C’è tempo fino al 5 agosto 2026 per partecipare al bando dedicato alla ricettività extralabrghiera in Molise che prevede contributi a fondo perduto per sostenere la nascita e la crescita di imprese ricettive nelle aree marittime, costiere e montane della regione. L’iniziativa punta a valorizzare il territorio finanziando progetti di sviluppo moderni e sostenibili.

Possono accedere ai fondi le micro, piccole e medie imprese già attive in Molise, le aziende di altre regioni pronte ad aprire una sede operativa sul territorio e anche i privati cittadini che desiderano fondare una nuova attività dopo l’approvazione del progetto. Sono ammessi alle agevolazioni anche i raggruppamenti di imprese già formalizzati.
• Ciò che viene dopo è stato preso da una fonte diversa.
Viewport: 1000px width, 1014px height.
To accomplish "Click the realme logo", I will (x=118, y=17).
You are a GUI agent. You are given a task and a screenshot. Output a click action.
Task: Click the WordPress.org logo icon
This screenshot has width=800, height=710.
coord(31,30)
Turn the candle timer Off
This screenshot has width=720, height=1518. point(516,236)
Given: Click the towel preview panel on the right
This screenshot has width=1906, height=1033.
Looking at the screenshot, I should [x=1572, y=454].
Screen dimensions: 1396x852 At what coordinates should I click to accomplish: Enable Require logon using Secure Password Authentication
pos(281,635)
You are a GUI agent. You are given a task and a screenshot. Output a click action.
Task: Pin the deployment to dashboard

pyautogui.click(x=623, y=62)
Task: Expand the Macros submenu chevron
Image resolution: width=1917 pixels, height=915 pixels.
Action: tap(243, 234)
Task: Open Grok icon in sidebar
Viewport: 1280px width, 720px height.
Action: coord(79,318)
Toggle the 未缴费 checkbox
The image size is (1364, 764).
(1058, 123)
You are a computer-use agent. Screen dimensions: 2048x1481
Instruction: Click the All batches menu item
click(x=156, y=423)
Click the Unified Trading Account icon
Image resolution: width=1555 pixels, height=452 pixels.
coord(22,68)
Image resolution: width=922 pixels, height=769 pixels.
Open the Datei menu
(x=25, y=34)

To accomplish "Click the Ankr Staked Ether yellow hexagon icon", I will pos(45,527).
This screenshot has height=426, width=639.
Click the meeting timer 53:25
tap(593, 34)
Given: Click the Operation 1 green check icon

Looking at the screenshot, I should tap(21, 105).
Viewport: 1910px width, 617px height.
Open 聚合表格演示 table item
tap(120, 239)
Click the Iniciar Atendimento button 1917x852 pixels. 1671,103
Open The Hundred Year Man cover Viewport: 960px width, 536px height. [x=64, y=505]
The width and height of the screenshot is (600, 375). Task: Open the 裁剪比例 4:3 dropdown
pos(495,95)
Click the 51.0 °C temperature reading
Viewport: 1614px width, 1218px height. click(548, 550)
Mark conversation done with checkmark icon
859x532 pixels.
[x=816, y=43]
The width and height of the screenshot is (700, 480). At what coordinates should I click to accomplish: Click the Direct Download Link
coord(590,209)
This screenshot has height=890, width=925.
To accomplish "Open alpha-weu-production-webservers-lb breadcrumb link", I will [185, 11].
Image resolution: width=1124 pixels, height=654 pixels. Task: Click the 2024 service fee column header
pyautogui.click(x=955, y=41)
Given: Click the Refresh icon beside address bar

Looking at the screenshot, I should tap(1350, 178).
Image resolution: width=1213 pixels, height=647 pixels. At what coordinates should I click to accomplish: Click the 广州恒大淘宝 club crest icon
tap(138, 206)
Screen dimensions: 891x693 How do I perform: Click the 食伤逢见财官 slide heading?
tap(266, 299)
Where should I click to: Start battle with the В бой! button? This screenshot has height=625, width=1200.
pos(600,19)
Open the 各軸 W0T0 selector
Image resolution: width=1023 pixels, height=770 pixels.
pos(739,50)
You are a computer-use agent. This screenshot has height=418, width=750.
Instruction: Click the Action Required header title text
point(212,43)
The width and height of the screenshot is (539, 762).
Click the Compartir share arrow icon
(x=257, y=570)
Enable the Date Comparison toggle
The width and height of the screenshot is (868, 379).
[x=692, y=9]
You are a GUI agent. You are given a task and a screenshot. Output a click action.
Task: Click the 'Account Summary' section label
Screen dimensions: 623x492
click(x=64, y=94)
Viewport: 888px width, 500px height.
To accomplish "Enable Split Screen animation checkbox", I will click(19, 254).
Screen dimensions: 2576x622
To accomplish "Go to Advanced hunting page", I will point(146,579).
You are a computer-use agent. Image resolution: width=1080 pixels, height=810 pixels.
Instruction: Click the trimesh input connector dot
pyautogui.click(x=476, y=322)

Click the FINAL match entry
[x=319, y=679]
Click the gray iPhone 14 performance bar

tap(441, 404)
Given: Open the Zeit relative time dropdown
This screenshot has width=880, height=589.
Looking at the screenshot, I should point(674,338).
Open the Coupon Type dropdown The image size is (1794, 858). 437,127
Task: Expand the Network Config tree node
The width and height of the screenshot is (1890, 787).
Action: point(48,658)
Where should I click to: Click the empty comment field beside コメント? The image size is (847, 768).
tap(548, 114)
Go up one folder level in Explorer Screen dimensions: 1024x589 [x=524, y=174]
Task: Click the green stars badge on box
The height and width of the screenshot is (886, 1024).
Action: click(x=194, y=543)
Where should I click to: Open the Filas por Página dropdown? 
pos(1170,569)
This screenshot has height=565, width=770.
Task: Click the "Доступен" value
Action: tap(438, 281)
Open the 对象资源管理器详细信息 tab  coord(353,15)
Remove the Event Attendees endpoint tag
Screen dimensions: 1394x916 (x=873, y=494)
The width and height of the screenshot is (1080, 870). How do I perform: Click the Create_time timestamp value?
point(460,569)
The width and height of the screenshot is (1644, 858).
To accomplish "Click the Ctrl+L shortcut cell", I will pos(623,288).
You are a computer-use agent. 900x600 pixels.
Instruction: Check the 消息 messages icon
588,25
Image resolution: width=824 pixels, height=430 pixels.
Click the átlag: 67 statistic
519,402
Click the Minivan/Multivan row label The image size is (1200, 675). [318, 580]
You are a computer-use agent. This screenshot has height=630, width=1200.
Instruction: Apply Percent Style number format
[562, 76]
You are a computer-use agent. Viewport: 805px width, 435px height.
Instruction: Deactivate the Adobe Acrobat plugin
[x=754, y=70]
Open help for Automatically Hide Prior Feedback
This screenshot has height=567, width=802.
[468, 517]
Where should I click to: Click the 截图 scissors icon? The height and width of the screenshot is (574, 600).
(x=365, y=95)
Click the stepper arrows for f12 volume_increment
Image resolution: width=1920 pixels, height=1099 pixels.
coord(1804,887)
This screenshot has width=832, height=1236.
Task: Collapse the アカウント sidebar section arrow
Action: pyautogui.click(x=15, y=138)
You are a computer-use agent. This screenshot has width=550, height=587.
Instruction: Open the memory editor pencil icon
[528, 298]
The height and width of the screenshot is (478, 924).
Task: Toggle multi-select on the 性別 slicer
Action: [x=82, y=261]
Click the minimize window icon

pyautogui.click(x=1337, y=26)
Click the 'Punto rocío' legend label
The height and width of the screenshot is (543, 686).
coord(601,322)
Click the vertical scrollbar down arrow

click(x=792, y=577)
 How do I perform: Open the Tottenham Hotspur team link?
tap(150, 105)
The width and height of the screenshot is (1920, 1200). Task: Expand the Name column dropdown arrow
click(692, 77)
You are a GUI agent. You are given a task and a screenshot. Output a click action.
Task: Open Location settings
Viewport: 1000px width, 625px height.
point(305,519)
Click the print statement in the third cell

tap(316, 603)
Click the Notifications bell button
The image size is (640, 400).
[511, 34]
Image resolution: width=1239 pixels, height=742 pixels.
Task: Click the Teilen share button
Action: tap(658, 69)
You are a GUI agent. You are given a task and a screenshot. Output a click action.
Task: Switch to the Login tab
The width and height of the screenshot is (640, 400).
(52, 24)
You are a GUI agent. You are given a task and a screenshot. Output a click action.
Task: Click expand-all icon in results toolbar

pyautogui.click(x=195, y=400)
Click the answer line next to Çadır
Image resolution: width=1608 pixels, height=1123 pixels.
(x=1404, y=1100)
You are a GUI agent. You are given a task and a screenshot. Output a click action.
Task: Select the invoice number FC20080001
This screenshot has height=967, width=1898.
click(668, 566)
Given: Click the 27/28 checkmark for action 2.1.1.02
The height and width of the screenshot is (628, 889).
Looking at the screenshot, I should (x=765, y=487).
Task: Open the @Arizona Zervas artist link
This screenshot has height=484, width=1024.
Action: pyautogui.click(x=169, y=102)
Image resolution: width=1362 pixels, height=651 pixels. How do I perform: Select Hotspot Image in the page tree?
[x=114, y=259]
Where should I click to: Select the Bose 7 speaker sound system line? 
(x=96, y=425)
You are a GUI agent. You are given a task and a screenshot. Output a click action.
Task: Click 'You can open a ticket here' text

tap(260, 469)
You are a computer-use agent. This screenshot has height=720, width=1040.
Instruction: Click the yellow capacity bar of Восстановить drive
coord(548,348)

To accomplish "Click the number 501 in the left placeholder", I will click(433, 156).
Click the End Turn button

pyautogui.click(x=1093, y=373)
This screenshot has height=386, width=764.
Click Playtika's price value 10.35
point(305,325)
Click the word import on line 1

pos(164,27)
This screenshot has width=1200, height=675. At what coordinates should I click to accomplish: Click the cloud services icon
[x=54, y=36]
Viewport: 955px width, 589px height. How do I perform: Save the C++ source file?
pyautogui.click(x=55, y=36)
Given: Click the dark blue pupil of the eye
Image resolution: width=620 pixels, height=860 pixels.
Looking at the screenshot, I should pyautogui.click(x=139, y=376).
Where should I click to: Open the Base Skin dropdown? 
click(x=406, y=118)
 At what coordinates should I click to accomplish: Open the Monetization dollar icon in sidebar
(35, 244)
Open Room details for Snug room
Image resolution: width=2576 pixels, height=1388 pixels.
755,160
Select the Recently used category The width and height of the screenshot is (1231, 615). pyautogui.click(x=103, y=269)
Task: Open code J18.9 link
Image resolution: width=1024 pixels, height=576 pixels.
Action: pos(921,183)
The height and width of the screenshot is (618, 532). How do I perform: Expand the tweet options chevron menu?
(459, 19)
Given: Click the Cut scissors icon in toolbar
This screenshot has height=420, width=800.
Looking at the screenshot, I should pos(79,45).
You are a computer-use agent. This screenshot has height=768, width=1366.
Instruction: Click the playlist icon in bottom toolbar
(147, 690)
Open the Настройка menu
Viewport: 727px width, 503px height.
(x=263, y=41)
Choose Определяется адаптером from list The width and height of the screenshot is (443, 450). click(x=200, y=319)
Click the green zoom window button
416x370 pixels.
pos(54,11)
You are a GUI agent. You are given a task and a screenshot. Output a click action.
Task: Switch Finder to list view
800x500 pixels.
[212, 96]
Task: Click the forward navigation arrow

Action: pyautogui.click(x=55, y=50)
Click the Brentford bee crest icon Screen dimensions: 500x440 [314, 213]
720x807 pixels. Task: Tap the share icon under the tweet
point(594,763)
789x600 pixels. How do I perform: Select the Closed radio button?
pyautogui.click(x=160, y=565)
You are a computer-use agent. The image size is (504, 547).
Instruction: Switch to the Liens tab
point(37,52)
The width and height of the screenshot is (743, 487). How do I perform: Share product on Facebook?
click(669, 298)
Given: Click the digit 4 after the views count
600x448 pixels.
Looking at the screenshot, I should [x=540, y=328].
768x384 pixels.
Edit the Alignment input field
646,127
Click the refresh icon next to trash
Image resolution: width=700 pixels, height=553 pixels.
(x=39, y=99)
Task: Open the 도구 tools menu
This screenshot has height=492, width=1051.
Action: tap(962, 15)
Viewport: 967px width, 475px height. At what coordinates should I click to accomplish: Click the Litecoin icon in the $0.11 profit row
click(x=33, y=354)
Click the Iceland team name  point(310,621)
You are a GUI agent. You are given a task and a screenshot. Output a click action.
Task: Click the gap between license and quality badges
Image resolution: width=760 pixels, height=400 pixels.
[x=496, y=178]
I progetti devono prevedere un investimento minimo di 50mila euro e concludersi entro trenta mesi. Il bando sostiene quattro tipologie di intervento: l’apertura di nuove strutture tramite il recupero di immobili, la riattivazione di attività ferme da almeno due anni, l’ampliamento dei servizi o dei posti letto (anche con nuove volumetrie collegate entro il limite del trenta per cento) e la riqualificazione qualitativa delle realtà esistenti.

Le agevolazioni coprono diverse spese tra cui l’acquisto di strutture come i bungalow fino alle opere murarie e al rifacimento degli impianti, con una preferenza per le soluzioni ecosostenibili in linea con i principi DNSH. Sono inoltre finanziabili i servizi di progettazione e ingegneria, l’acquisto di arredi, macchinari, software, licenze e le consulenze strategiche di marketing.

L’entità del sostegno varia in base al regime di aiuto: in Regime De Minimis il fondo perduto copre fino al cinquanta per cento per le imprese esistenti e al sessanta per cento per le nuove attività, con un tetto massimo di 300mila euro. In regime GBER, il contributo arriva al cinquanta per cento per micro e piccole imprese e al quaranta per cento per le medie imprese, fino a un massimo di 400mila euro.